Preattentional and attentional cognitive deficits as targets for treating schizophrenia.

Author information

1
Department of Psychiatry, Medical Center, University of California, 200 West Arbor Drive, San Diego, CA 92103-8816, USA. dbraff@ucsd.edu

Abstract

BACKGROUND AND RATIONALE:

Pharmacotherapy of schizophrenia has traditionally targeted positive psychotic symptoms. An emerging view is that developing medications that improve cognition in schizophrenia patients is a major step forward in achieving better functional outcome. The cognitive deficits that are often observed in schizophrenia can be assessed using (1) neuropsychological tests; and (2) neurophysiological tests, the topic of this article. These neurophysiological measures cover a spectrum from automatic preattentional to attention-dependent processes.

OBJECTIVES:

This article focuses on cognitive deficits that appear to be promising targets for a new "third generation" of medications that may be used to treat schizophrenia and other patients with specific deficits in cognition and functioning.
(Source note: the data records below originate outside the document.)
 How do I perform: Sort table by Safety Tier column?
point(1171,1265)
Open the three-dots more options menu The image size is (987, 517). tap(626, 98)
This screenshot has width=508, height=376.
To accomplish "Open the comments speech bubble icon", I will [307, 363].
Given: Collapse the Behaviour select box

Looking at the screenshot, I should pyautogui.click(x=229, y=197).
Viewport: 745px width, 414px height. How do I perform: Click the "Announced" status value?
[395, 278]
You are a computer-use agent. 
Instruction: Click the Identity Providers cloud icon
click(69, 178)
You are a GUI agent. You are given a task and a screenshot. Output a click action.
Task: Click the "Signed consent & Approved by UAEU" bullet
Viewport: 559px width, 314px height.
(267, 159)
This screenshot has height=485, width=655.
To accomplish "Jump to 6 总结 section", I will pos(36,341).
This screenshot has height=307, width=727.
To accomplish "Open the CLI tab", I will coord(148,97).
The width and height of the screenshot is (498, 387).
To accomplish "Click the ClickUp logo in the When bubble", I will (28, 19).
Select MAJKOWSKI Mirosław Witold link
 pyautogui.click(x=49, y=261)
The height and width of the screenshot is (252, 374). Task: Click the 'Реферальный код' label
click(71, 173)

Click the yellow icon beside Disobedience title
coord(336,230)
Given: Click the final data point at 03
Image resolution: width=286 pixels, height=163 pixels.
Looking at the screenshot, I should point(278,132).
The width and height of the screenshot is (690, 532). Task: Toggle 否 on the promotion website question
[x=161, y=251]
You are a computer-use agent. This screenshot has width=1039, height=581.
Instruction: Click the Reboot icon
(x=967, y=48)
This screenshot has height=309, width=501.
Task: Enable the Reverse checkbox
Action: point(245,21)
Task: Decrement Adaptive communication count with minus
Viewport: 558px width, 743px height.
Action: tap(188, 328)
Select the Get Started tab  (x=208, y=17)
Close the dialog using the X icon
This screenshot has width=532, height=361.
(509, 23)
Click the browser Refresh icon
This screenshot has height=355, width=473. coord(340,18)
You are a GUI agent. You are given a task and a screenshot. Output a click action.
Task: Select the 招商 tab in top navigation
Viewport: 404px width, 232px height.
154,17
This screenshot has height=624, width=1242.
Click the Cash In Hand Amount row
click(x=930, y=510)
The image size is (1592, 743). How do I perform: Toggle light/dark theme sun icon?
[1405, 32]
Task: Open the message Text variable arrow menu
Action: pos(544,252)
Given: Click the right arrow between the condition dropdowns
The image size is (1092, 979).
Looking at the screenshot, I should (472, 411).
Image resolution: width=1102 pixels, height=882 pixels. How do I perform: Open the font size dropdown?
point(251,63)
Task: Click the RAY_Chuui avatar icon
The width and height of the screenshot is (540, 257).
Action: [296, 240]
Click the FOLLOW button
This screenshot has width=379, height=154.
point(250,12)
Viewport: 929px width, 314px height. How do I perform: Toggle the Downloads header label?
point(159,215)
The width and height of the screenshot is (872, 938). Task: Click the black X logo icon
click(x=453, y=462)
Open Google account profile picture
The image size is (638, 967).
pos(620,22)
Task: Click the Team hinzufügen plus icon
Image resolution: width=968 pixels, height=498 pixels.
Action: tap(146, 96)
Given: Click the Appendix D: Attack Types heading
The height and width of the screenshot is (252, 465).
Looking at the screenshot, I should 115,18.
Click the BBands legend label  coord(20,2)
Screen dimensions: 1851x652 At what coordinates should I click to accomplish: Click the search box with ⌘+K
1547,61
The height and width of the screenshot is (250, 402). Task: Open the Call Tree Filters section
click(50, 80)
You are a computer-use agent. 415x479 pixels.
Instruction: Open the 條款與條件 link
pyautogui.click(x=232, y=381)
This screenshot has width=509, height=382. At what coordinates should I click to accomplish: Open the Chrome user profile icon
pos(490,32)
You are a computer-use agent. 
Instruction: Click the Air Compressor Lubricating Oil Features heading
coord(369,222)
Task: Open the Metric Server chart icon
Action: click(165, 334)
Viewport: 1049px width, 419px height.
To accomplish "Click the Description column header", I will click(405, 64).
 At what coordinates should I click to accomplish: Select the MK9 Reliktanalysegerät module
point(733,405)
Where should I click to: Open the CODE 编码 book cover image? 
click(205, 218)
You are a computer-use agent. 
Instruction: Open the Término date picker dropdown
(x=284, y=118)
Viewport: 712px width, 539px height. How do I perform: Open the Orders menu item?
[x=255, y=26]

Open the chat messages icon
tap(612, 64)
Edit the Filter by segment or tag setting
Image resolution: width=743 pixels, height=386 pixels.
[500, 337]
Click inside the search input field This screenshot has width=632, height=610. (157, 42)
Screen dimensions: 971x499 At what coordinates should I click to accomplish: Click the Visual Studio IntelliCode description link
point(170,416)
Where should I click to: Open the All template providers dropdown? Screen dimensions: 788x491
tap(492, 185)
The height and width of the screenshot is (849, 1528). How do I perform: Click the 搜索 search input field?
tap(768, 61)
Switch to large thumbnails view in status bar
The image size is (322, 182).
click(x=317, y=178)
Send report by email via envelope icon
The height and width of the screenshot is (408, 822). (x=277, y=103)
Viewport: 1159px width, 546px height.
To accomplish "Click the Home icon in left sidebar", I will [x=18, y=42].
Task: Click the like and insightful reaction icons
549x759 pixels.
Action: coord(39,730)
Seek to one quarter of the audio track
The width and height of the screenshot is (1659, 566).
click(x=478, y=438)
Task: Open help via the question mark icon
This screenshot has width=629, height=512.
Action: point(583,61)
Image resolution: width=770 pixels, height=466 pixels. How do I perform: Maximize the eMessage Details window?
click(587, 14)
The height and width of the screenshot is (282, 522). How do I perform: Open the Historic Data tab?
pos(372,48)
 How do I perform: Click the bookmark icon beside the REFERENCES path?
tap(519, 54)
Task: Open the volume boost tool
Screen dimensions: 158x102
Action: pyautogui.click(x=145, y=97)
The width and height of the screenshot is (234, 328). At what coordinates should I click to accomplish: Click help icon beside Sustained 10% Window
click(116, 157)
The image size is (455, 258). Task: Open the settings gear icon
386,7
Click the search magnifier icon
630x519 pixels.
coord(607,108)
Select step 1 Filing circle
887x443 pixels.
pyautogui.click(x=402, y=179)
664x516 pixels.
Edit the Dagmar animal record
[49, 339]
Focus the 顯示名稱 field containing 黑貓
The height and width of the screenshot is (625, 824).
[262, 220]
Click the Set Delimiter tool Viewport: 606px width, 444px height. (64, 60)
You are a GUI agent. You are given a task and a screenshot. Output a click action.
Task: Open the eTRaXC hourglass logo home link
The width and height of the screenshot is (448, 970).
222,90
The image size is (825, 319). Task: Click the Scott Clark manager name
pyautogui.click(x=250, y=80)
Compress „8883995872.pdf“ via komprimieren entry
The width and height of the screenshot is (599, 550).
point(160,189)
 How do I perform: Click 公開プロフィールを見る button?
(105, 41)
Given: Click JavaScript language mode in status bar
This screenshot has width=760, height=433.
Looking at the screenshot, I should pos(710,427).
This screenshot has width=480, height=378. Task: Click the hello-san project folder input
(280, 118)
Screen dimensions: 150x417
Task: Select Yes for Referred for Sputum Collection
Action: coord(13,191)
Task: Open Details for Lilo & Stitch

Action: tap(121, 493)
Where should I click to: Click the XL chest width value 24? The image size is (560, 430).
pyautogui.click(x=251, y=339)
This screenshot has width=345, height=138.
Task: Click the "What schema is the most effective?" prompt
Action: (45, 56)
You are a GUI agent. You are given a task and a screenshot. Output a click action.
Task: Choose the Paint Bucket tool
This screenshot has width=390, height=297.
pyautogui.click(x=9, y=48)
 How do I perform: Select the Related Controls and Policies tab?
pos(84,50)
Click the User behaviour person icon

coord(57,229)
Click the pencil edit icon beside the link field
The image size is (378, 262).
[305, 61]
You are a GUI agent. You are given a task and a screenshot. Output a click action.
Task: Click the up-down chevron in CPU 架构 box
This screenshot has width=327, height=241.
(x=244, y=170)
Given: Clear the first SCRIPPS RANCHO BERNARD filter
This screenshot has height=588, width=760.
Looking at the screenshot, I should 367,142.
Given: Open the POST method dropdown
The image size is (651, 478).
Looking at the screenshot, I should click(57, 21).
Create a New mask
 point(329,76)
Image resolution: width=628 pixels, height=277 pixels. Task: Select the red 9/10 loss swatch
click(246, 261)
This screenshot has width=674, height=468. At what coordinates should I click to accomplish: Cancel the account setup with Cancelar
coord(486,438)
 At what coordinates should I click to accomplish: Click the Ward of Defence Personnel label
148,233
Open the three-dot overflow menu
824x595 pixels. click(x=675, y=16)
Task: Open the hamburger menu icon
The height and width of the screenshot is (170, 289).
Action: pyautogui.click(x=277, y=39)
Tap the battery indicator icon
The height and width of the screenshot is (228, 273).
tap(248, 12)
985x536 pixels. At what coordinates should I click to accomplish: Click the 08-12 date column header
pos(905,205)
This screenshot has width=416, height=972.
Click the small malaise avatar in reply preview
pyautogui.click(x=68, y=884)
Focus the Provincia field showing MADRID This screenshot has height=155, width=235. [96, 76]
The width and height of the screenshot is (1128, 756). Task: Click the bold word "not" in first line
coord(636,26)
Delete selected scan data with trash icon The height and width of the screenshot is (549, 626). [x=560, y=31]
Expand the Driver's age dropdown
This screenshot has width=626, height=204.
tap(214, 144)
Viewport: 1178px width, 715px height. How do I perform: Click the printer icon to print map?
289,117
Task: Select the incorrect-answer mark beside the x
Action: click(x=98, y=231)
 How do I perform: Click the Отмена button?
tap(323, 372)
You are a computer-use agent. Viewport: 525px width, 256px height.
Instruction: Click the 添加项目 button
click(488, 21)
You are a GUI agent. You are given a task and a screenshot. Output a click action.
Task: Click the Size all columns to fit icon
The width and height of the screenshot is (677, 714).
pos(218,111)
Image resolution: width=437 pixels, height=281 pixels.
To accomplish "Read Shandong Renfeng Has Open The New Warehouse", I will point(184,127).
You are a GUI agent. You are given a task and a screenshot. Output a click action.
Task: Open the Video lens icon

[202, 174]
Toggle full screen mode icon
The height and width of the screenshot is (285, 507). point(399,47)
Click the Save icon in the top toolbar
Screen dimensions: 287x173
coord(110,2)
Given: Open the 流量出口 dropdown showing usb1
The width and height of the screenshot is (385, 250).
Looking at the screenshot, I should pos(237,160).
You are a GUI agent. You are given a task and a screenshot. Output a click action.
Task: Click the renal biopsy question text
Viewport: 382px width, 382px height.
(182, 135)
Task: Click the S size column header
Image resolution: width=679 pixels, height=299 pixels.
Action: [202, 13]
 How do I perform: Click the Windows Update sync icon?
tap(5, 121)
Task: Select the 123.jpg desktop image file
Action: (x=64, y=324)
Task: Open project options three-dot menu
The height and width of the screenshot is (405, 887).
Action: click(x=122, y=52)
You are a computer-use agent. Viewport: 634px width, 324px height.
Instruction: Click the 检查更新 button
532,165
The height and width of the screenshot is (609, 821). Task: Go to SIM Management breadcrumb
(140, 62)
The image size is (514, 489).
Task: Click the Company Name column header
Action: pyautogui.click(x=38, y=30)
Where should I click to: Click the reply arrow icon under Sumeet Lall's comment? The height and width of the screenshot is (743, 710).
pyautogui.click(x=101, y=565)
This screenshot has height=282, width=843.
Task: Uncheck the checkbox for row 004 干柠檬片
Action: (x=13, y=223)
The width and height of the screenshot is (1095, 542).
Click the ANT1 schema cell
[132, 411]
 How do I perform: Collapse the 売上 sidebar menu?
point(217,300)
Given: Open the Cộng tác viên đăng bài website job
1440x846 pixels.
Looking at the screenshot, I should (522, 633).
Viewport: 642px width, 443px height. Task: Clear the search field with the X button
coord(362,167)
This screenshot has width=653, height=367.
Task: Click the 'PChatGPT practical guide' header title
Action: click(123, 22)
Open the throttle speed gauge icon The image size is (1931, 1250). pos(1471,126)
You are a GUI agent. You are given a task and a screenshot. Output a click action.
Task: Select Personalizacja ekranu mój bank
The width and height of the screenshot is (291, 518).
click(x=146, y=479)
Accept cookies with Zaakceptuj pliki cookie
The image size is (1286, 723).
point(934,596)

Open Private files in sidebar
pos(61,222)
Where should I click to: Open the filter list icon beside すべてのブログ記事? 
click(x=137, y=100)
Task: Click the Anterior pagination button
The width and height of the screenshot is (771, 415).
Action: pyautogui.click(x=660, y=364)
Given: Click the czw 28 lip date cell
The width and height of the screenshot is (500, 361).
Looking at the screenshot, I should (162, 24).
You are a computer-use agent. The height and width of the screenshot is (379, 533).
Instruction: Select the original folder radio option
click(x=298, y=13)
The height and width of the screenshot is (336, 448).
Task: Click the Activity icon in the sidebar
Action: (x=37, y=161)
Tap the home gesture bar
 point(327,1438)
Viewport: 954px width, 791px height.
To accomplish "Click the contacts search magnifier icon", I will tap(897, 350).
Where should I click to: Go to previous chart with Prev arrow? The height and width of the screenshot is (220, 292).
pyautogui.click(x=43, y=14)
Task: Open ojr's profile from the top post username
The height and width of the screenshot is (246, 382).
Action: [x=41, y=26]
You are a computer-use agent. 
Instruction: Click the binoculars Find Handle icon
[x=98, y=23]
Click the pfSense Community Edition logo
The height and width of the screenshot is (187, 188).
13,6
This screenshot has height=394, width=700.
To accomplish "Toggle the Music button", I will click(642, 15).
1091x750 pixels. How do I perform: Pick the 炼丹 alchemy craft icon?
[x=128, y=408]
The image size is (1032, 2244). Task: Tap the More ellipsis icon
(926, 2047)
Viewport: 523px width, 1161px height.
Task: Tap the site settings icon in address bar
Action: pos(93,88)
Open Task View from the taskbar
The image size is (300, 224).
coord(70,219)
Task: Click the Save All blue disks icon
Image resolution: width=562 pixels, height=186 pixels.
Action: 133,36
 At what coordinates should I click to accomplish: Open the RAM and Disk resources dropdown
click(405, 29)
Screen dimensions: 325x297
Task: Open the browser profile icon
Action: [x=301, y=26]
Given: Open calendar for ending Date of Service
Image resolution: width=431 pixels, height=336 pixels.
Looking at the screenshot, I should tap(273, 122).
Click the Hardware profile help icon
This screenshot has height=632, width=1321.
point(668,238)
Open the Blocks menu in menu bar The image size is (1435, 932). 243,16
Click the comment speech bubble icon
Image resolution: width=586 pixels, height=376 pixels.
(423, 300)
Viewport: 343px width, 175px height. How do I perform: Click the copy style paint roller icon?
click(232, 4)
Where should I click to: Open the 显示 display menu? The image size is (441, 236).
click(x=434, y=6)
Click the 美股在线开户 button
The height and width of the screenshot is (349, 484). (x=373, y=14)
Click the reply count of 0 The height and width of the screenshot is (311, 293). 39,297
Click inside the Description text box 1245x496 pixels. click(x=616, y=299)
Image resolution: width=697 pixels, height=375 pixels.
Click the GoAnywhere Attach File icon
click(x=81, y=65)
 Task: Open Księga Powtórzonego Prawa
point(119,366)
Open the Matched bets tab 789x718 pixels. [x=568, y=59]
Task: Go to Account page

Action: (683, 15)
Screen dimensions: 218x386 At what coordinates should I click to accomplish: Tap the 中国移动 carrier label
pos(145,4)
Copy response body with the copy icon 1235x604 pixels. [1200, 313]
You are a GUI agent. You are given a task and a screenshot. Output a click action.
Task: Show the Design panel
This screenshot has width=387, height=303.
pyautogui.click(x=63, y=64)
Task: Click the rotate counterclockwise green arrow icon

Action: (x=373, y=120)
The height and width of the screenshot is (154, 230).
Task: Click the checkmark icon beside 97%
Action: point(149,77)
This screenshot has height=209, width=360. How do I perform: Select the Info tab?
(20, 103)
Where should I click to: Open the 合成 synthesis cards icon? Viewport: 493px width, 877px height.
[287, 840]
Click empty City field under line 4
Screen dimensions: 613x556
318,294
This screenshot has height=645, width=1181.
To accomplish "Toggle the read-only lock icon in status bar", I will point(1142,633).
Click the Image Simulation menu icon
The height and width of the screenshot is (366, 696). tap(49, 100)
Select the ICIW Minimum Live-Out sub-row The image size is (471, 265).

We discuss the possible use of the following six measures of preattentional and attention-dependent cognitive deficits: mismatch negativity, P50 event-related potential suppression, prepulse inhibition of the startle response, P300 event-related potential, continuous performance task performance, and oculomotor antisaccade performance.

CONCLUSIONS:

The use of preattentional and attention-dependent measures offer unique opportunities to improve our armamentarium of pharmacologic strategies for the treatment of cognitive deficits in schizophrenia patients. This review illustrates the usefulness of these measures as targets for existing and new antipsychotic medications that will potentially (1) characterize the cognitive deficits that occur in schizophrenia patients and (2) assess medication-related improvement on these measures and the potential associated improvement in functional outcome.

PMID:
15118804
DOI:
10.1007/s00213-004-1848-0
[Indexed for MEDLINE]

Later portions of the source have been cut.